» 抜粋文:
自己破産するとどうなる?自己破産後の生活を事前にチェック!

自己破産をすると今の生活が一変してしまう、大きく制限されて元のような生活を送ることはできない、そんな印象を持っている方は少なくないかもしれません。

もちろん、自己破産によって生活に支障がまったく出ないわけではありません。しかし、自己破産をしたからと言って全ての財産を失うことは無く、家族に直接的に影響したり、家族の就職が大きく制限されたりすることは無いのです。

しかし、間接的には家族も影響を受けます。住んでいる家を残せない、家族カードを作っている場合は、名義人が自己破産すればそのカードが使えなくなります。今回は、気になる自己破産後の生活で出来ること、出来ないことを中心に知っておくべき情報を詳しくご紹介していきましょう。

» 提供情報:

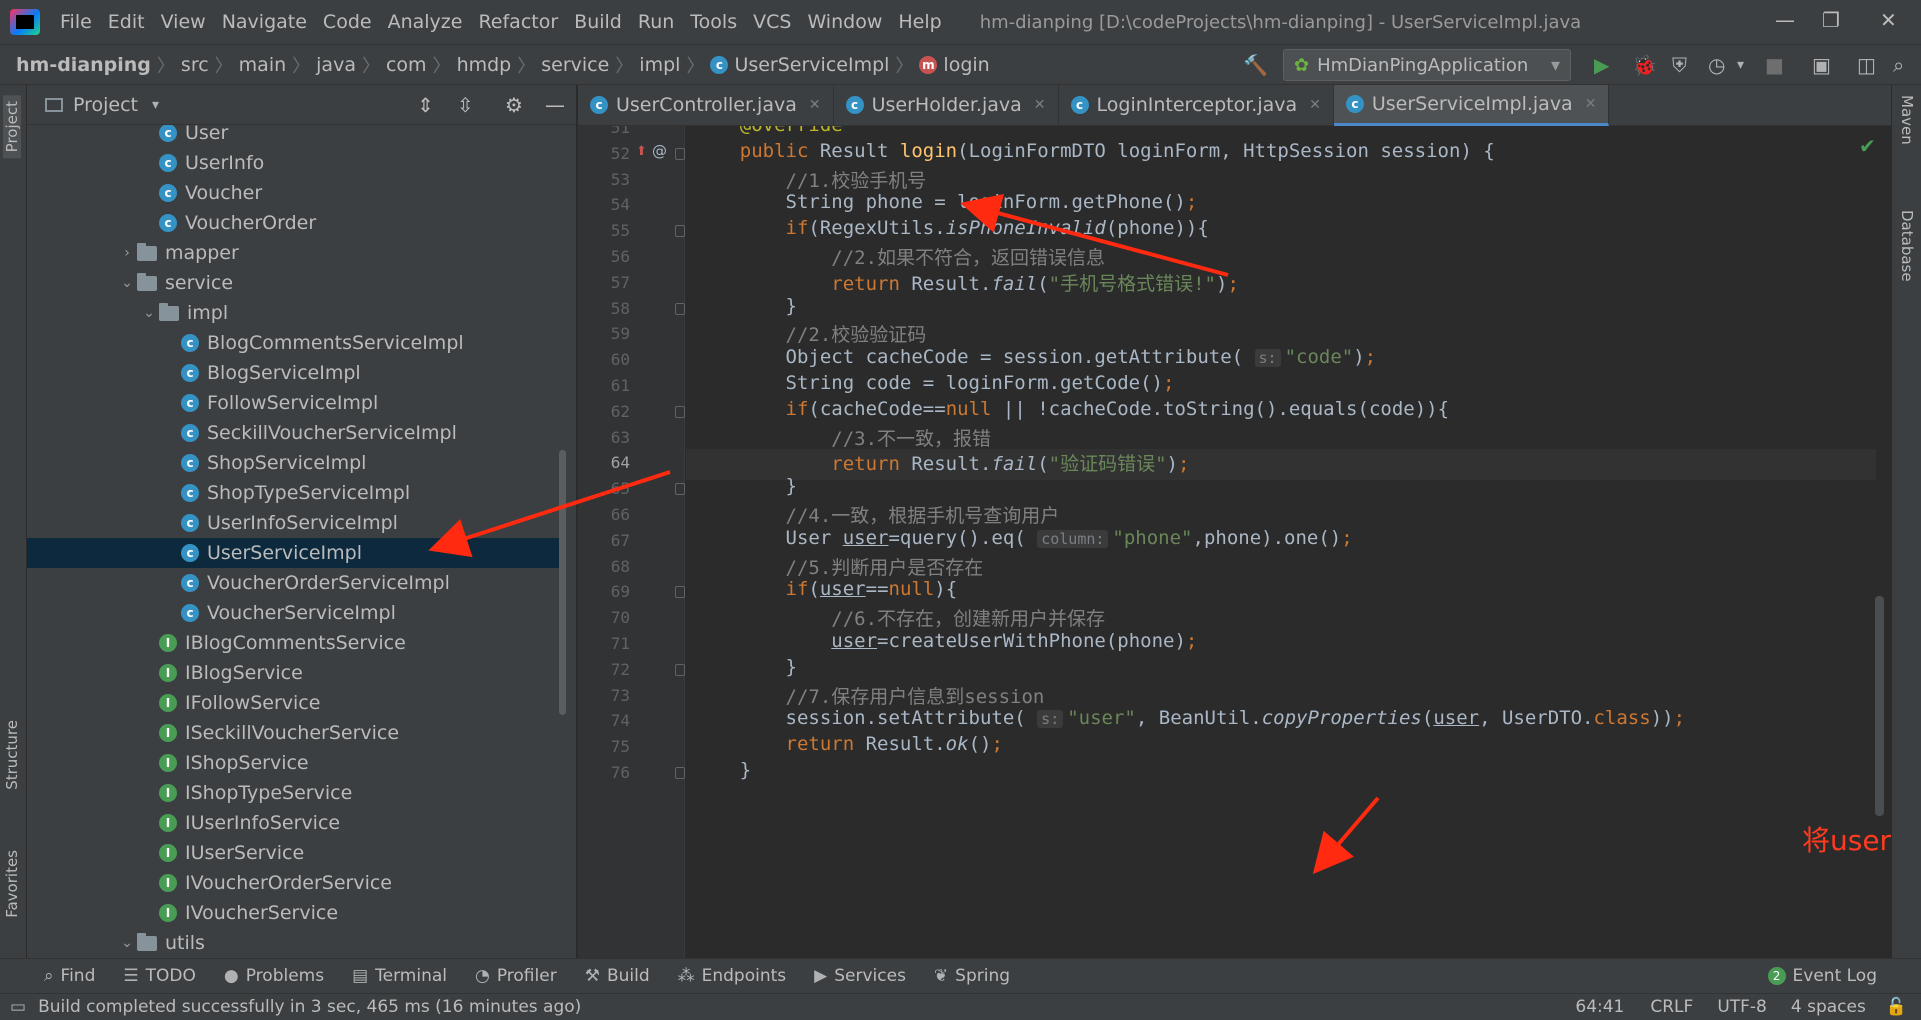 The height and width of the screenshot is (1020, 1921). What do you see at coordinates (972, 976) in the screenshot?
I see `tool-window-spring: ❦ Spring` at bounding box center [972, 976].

» 問題:
自己破産についての抜粋文をもとに、次の問いに答えなさい。
(a) 自己破産をすると全ての財産を失うと述べられているか。
(b) 家族カードを作っている場合、名義人が自己破産するとそのカードはどうなるか。

» 解答:
(a) 述べられていない。全ての財産を失うことは無いとされている。
(b) 使えなくなる。